Chapter 9 - Text Pattern Matching with Regular Expressions (Python)

Here's a concise walkthrough of the main ideas in Chapter 9, each with a small example.

Manually finding patterns vs regex

You can detect patterns (like US phone numbers) with plain string logic, but it's verbose and rigid, while regex does the same with a short pattern.

Example (manual phone check):

def is_phone_number(text):
    if len(text) != 12:
        return False
    for i in range(0, 3):
        if not text[i].isdecimal():
            return False
    if text[3] != '-':
        return False
    for i in range(4, 7):
        if not text[i].isdecimal():
            return False
    if text[7] != '-':
        return False
    for i in range(8, 12):
        if not text[i].isdecimal():
            return False
    return True

Regex equivalent pattern: r'\d{3}-\d{3}-\d{4}'.

Basic regex workflow with `re`

Steps: import re, compile a pattern, call search(), then group() on the match.

Example:

import re

phone_re = re.compile(r'\d{3}-\d{3}-\d{4}')
mo = phone_re.search('My number is 415-555-4242.')
print(mo.group())    # '415-555-4242'

Groups with parentheses

Parentheses create groups so you can pull out parts of a match (group 1, group 2, etc.).

Example:

import re

phone_re = re.compile(r'(\d{3})-(\d{3}-\d{4})')
mo = phone_re.search('My number is 415-555-4242.')
print(mo.group(1))      # '415'
print(mo.group(2))      # '555-4242'
print(mo.groups())      # ('415', '555-4242')

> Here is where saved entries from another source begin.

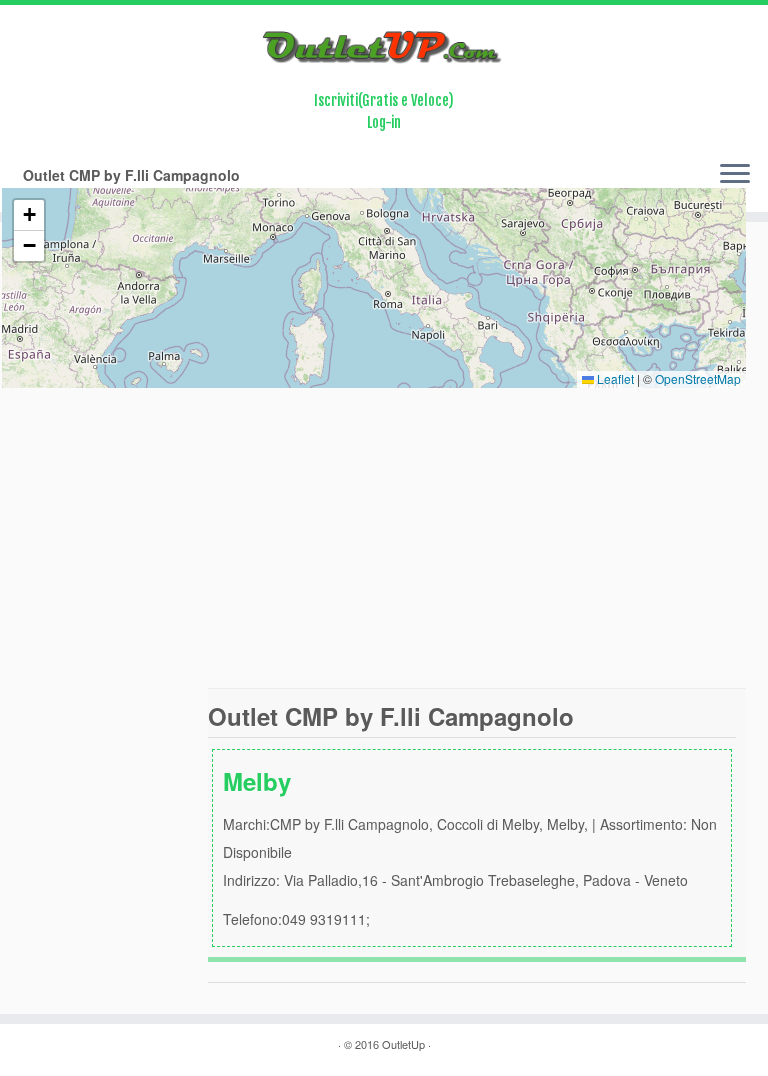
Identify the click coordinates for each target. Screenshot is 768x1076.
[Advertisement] (384, 538)
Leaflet (614, 378)
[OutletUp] (384, 47)
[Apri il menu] (735, 176)
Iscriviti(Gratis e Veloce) (384, 100)
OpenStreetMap (698, 378)
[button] (29, 215)
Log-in (384, 122)
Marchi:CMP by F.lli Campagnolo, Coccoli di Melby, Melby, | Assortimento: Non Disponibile (470, 846)
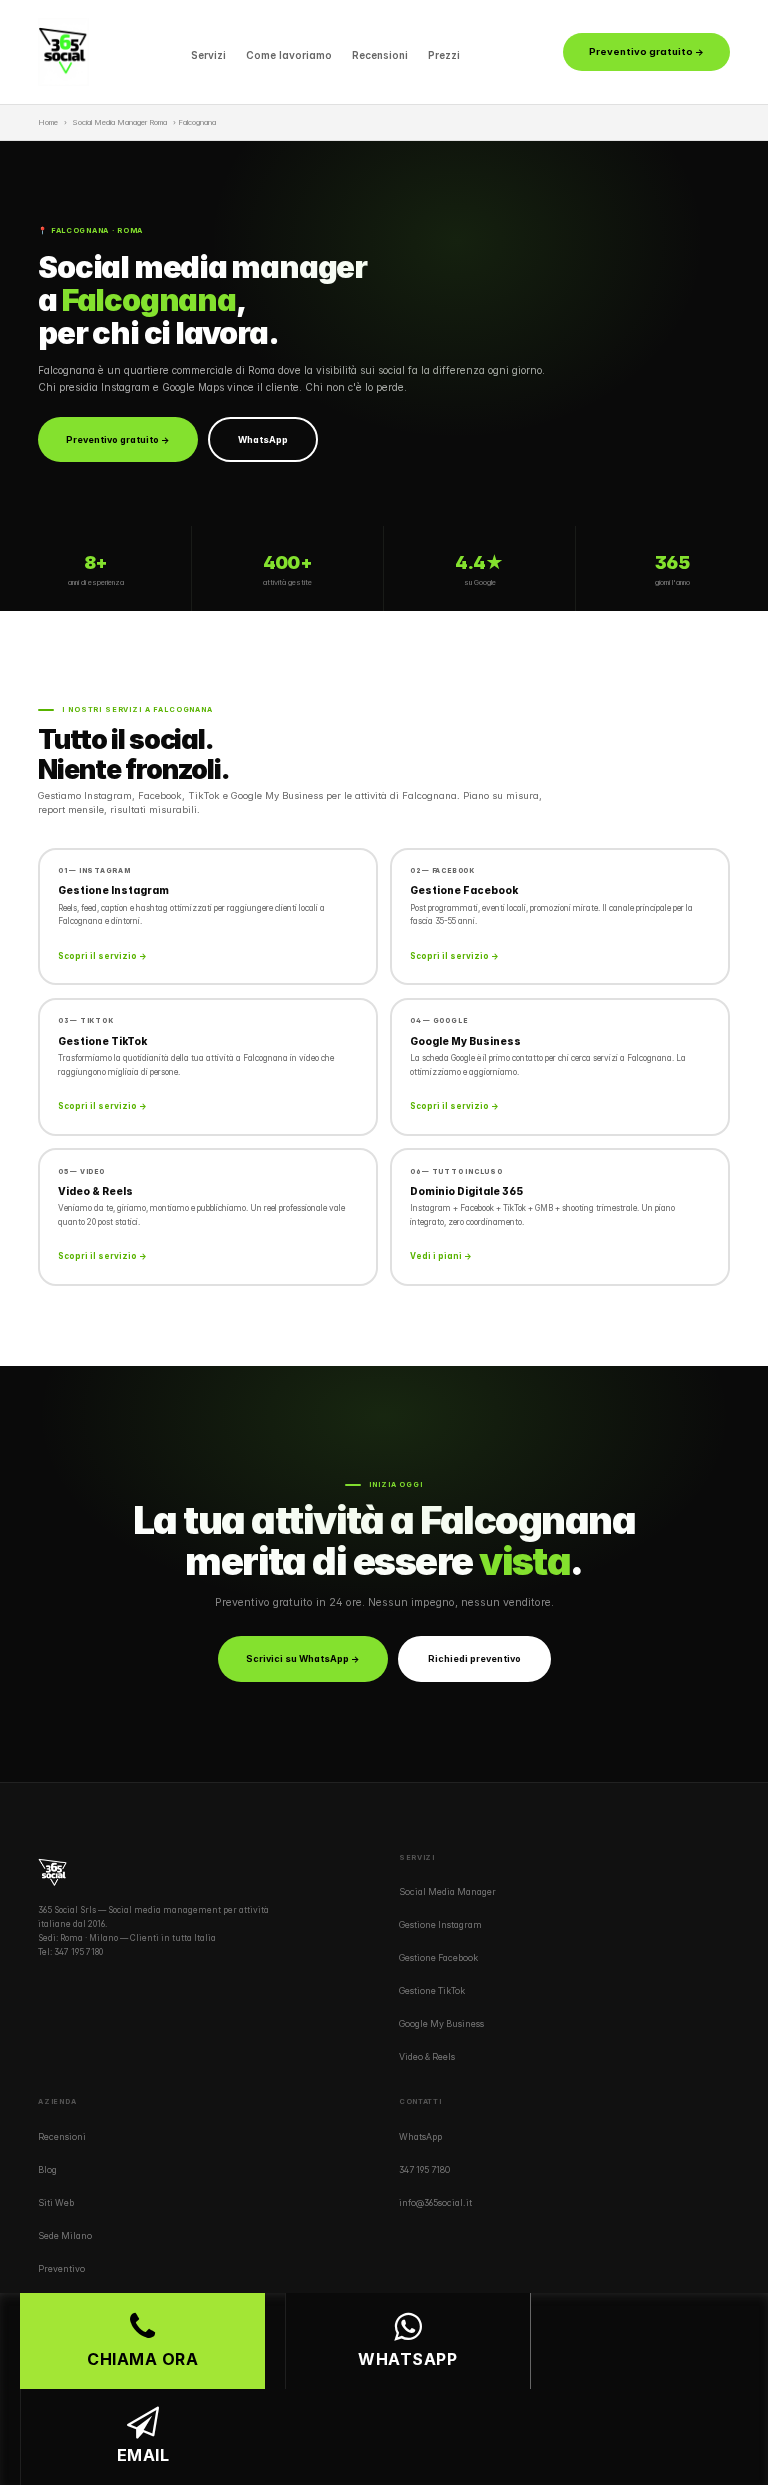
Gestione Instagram (440, 1925)
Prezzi (444, 55)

You can unpack groups into variables:

area, rest = mo.groups()

Escaping special characters

Characters like ()[]{}.+*?^$|\ have special meanings in regex; prefix with \ to match them literally.

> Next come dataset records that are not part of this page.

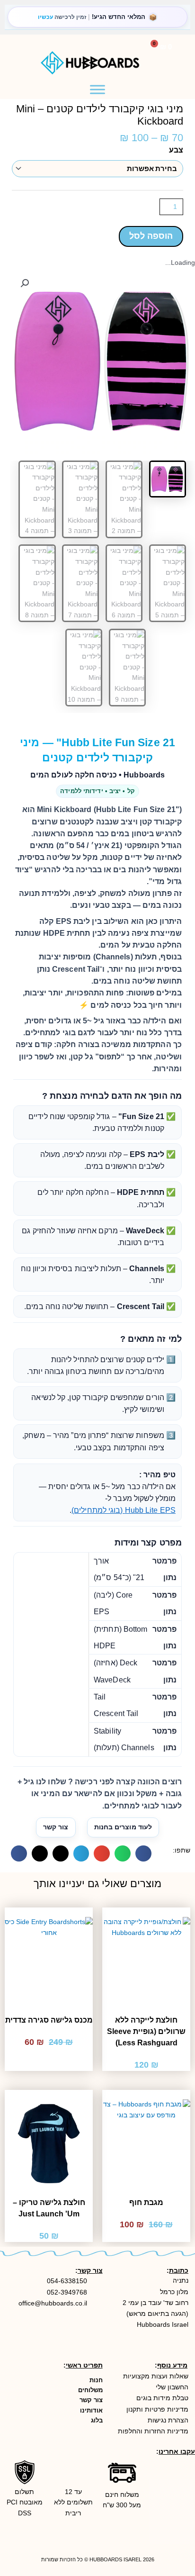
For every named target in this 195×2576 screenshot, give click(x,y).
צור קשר (56, 1827)
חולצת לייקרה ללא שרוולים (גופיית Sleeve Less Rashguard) (146, 2031)
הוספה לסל (151, 236)
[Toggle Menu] (97, 89)
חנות (96, 2380)
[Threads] (182, 2533)
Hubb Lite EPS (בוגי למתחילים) (123, 1510)
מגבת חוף (146, 2202)
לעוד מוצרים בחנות (123, 1827)
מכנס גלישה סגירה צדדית (49, 2020)
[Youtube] (160, 2511)
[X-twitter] (160, 2533)
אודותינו (91, 2410)
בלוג (97, 2420)
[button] (37, 44)
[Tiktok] (182, 2511)
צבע (176, 149)
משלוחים (90, 2390)
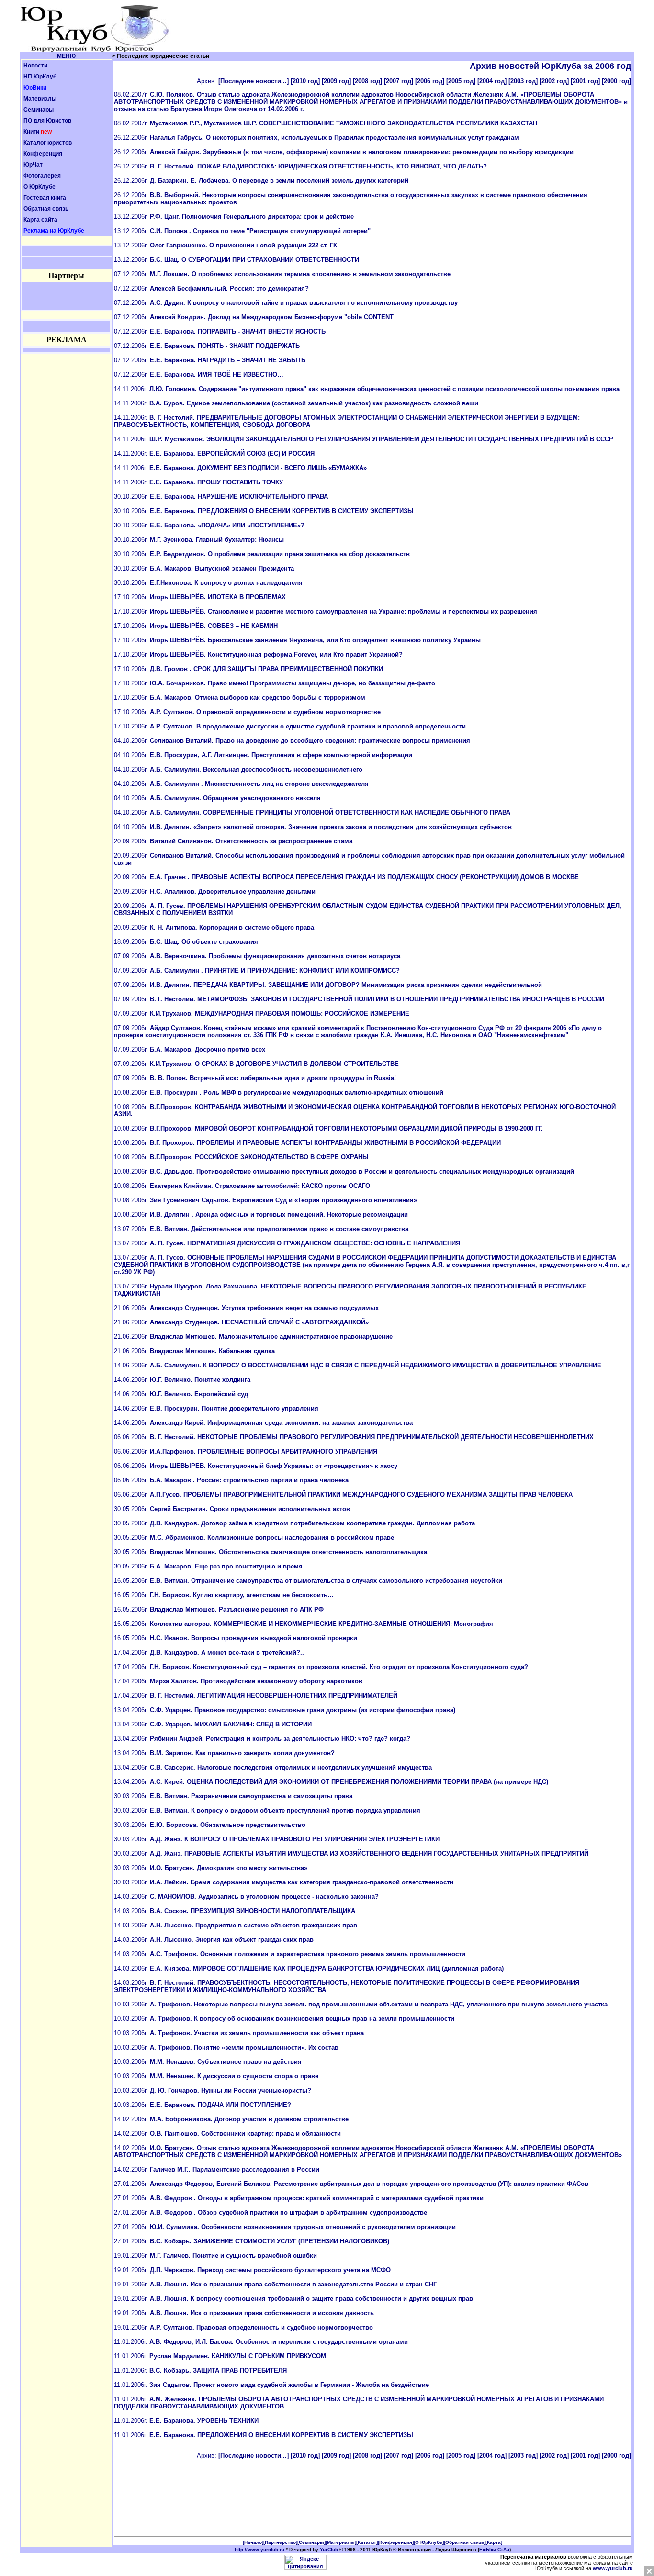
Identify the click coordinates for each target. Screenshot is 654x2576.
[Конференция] (396, 2542)
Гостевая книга (44, 197)
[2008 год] (367, 81)
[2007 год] (398, 81)
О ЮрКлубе (39, 186)
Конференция (42, 153)
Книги (31, 131)
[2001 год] (585, 81)
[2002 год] (554, 81)
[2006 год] (429, 81)
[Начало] (253, 2542)
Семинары (38, 109)
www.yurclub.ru (613, 2568)
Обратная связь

Example (match (415) 555-4242):

import re

pattern = re.compile(r'(\(\d{3}\)) (\d{3}-\d{4})')
mo = pattern.search('My phone number is (415) 555-4242.')
print(mo.group(1))   # '(415)'
print(mo.group(2))   # '555-4242'

Alternation with `|`

| means "this or that", and you can combine it with groups for shared prefixes.

Example:

import re

pet_re = re.compile(r'Cat(erpillar|astrophe|ch|egory)')
mo = pet_re.search('Catch me if you can.')
print(mo.group())    # 'Catch'
print(mo.group(1))   # 'ch'

`search()` vs `findall()`

search() returns the first match (or None).
findall() returns all matches as a list; if the pattern has groups, you get tuples.

Example (no groups):

import re

pattern = re.compile(r'\d{3}-\d{3}-\d{4}')
print(pattern.findall('Cell: 415-555-9999 Work: 212-555-0000'))
# ['415-555-9999', '212-555-0000']

With groups:

pattern = re.compile(r'(\d{3})-(\d{3})-(\d{4})')
print(pattern.findall('Cell: 415-555-9999 Work: 212-555-0000'))
# [('415', '555', '9999'), ('212', '555', '0000')]

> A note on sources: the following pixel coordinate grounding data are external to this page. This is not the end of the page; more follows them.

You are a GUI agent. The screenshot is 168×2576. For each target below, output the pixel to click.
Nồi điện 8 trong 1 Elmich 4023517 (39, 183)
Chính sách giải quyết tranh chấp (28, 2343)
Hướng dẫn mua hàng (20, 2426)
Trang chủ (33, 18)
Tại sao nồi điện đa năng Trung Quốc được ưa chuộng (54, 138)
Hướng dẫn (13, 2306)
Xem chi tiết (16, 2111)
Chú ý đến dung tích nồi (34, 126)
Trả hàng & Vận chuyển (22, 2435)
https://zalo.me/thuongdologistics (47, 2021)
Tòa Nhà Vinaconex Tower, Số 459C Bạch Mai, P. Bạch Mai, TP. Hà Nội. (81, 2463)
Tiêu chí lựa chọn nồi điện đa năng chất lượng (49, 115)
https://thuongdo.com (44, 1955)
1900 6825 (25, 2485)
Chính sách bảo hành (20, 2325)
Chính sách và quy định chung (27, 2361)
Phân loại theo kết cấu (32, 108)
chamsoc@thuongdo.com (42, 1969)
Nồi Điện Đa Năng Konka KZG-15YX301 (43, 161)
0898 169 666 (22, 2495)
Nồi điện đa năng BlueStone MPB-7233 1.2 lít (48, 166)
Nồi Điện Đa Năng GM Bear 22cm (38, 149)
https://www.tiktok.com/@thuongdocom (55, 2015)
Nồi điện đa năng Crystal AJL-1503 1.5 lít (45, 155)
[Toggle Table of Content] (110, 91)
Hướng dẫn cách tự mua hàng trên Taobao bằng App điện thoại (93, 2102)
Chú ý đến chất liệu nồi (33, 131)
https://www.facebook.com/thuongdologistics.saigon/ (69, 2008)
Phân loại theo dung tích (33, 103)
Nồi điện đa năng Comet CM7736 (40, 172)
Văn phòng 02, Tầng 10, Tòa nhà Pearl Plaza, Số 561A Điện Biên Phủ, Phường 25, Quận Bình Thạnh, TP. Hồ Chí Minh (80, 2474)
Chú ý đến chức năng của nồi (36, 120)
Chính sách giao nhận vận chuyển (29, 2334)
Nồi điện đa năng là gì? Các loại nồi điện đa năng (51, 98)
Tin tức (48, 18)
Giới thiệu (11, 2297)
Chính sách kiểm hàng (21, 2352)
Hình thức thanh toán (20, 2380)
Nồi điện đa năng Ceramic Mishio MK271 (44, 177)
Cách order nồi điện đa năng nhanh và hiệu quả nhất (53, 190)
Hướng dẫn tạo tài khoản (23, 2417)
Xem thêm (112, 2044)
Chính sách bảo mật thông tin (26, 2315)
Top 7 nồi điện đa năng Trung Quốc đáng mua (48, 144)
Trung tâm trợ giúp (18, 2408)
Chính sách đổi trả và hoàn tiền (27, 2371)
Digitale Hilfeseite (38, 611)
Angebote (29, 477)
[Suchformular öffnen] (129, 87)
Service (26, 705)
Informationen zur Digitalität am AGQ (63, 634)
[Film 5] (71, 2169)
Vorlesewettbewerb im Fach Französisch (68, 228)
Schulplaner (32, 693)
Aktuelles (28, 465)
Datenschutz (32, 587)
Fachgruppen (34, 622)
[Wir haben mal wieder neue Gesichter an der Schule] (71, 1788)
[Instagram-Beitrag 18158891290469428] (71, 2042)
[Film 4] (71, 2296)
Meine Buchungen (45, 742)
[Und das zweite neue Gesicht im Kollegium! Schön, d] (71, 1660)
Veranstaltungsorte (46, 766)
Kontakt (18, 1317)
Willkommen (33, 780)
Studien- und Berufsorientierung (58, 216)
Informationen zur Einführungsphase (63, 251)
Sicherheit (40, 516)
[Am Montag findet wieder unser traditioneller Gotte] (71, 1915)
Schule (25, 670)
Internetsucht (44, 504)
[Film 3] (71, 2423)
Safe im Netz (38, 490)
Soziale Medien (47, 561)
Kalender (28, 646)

Character classes `[...]` and negated `[^...]`

[...] matches any one character from the set; [^...] matches any character not in the set.

Example (vowels vs non-vowels):

import re

vowel_re = re.compile(r'[aeiouAEIOU]')
print(vowel_re.findall('RoboCop eats BABY FOOD.'))
# ['o', 'o', 'o', 'e', 'a', 'A', 'O', 'O']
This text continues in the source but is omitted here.